The Turks are not with me now & this thing keeps breaking open.

 

Like Beatrix Potter,

Wittgenstein held a sweaty mother once too
             with an armature lines
Oh god yes & didn't he feel that like a kid

playfully moved by a tornado
& plopped down into a watered-down cotillion,
              truant semester of brain nerves & deviled eggs

              & so we are awful little people with awful little dreams...

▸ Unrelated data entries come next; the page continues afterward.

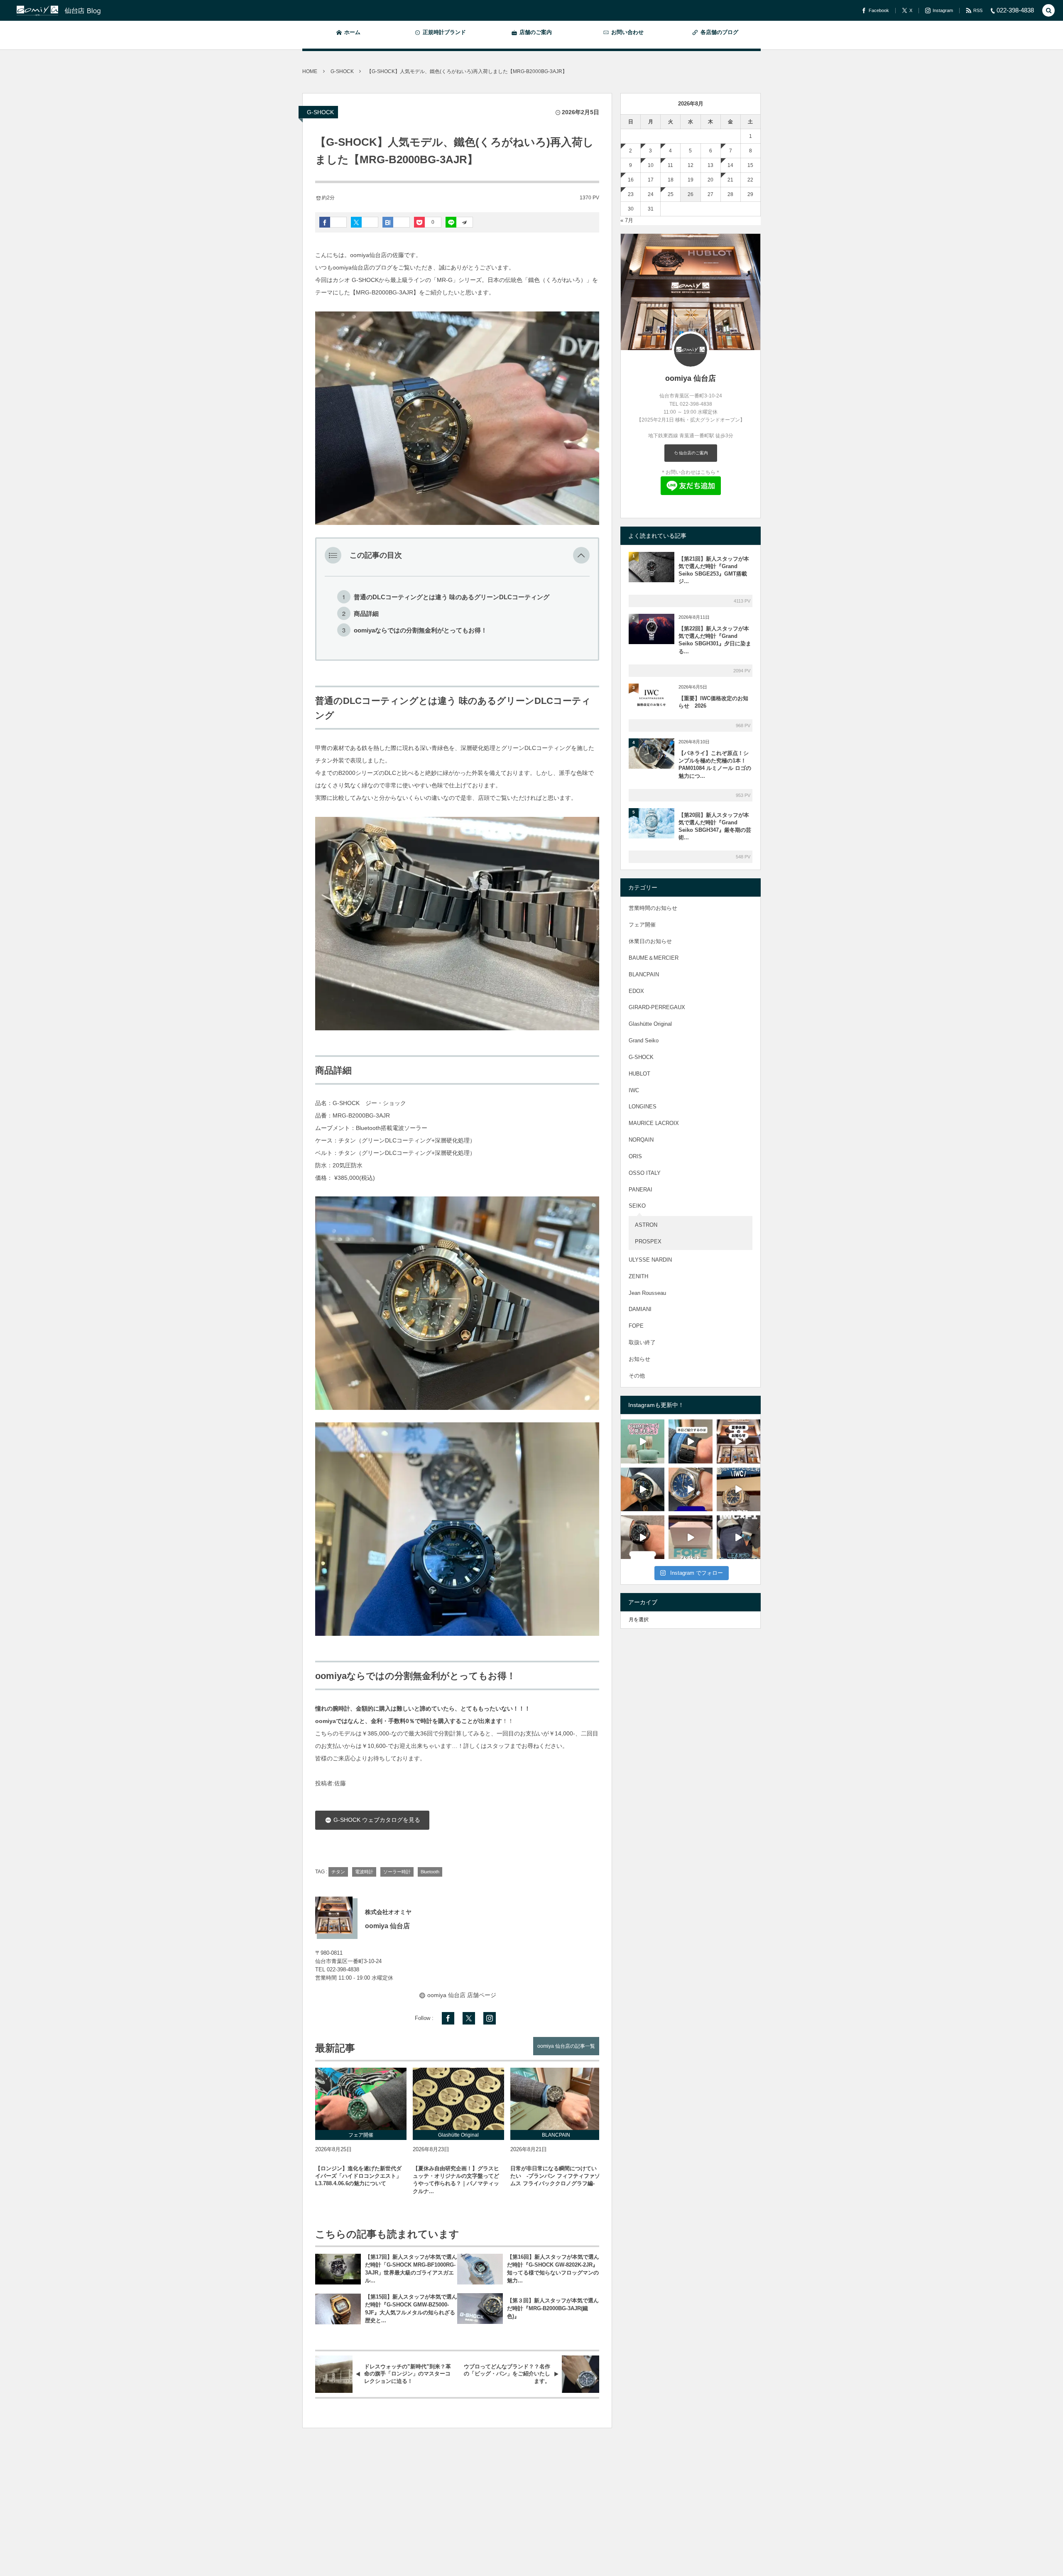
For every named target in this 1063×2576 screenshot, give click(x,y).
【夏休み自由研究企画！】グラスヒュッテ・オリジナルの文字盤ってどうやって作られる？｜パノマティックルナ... (456, 2179)
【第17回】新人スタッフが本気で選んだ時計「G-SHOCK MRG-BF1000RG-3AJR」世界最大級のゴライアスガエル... (411, 2269)
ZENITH (638, 1276)
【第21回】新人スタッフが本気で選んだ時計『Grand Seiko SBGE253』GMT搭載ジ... (713, 570)
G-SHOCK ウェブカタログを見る (376, 1819)
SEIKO (637, 1206)
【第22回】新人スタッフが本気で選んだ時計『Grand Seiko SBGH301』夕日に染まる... (714, 639)
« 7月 (626, 220)
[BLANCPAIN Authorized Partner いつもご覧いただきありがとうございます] (690, 1441)
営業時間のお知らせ (653, 908)
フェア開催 (642, 925)
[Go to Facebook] (448, 2018)
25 (671, 194)
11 (670, 165)
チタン (338, 1871)
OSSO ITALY (645, 1173)
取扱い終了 (642, 1342)
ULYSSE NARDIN (650, 1260)
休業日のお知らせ (650, 941)
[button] (581, 555)
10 (651, 165)
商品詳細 (366, 613)
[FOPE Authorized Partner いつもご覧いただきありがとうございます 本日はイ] (690, 1537)
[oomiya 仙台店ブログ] (74, 10)
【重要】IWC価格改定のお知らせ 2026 (713, 702)
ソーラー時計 (397, 1871)
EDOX (636, 991)
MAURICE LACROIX (654, 1123)
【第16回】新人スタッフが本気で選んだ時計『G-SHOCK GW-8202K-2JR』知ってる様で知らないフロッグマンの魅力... (553, 2269)
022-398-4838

Well, don't get in a fuck about it
thinks Beatrix crapped out on a diagonal,
with car swerves & mad-cap shooting
             at the height of a person's heart

Anyway the glamour & crash of Wittgenstein without blood
or Black Russians

Delineates the helixes of Beatrix
              "my speedy dessert season"
              An armistice wrested from the dying bunnies
& splayed like the fourth of July

Her old bean primed for love & petrified
like spring girls in weight rooms at 14
Hold on pussy hold on
             There you go. Now you're fine.

Beatrix's affections return tenacious
& slow like spanked kids or continental drift
All this & she is blind

 

The Sleeping Form

The Asian Century wasn't supposed to start like this.
I fucked myself senseless in cut-offs with Astroglide
& Doc Johnson multi-speed . I hope everyone out there
In Viewerland understands what I mean by that.
I put down rebellion with good ketchup violence,
Some pussy text from THE MANCHURIAN CANDIDATE
In what became a ruptured aneurysm, a grande dame honored at lunch.
Nasdaq fell & I'm at home with the kids, my beautiful Ramone Dee Dee
& my shy mother Sandy.  A mother's love is so special.
Hey Mama my heart belongs to you... & The Sherry Netherlands also
But the bellboy at The Sherry Netherlands is tough love
& smarts with a Chinese visibility like hats. A dream & I was sketching
In this heinous poem, I cried Harry, that I was failing
Gorgeously. He stuck a thumb in my ass said "sleep it off kid."